You dance by yourself too

She threw herself at me and left a potent smell of perfume I became I attracted to. I noticed her smooth blonde hair, her white frosty skin, moving away from me. With her back moving towards me moments later, I did not shy away once inch from where I had stood. She was somewhat shorter than me, and plum. I let her nice bosoms sink into me which only lasted a few seconds. So she wants to dance I thought. She retreated herself again. Then I saw that her girlfriend snatched her with opening arms and clung to her like a child who bears a stuffed animal.Her girlfriend had been just as pretty as she was and my intuition told me that she had gotten a little jealous. I felt chemistry but so much angst at the same time, wondering a plethora of end results that lead to nowhere, thinking too much about it would have left me sober, so I continued to dance the night away.

Your a miserable writer too

I believe that the real writers are miserable individuals.Why else would they fantasize about worlds and people that are non existent. Escapism. It comforts their insecurity and their lust for power. Because in the real world they are probably desperate, blood-thirsty people who want the simple things in life.

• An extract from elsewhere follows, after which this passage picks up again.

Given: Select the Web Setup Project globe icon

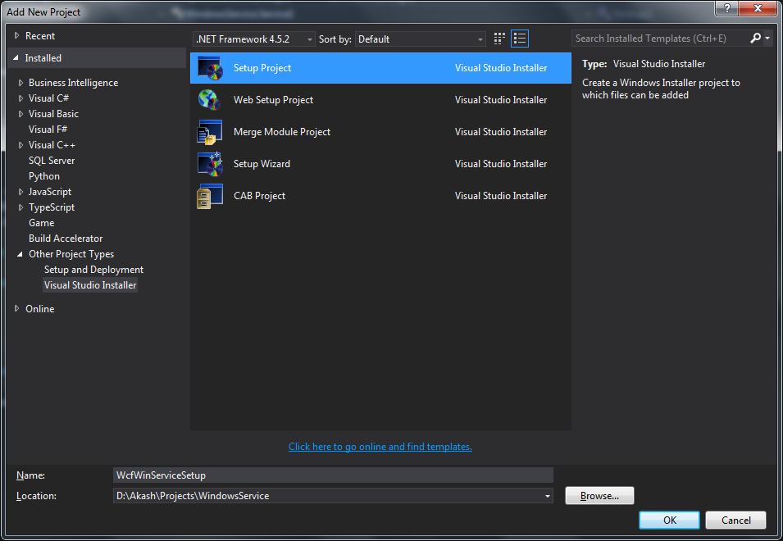Looking at the screenshot, I should pyautogui.click(x=210, y=100).
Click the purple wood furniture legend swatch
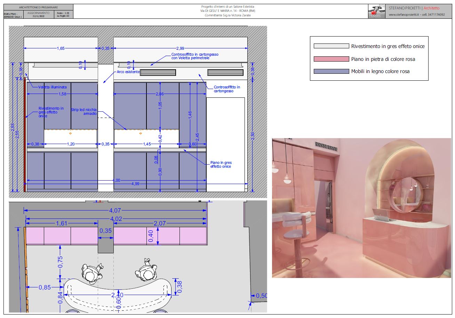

But those simple things are not tangible to them.

What am I talking about exactly?

I’ll give you an example. I was at the store buying groceries. ¬†As I was walking I kept peering at some of the aisles. I had passed aisle 5, then on to 4, then to 3 and it was on aisle 2 that I had slowed my pace. I didn’t turn into the aisle because it seemed crowded. I wasn’t sure if I was going to write about the pretty girl I had seen but I had definitely wanted to try and catch her eyes at that moment.

I had seen her busying herself with her cart. Her body was facing towards me so when her eyes traveled from the ground up, she had seen me stare at her, and she stared at me as well. We never broke our reverie among each other until I was no more to her ( I kept walking past the aisles). I remember she had glasses on, it made her eyes curious, and her dark tone black hair that made her attraction flawless.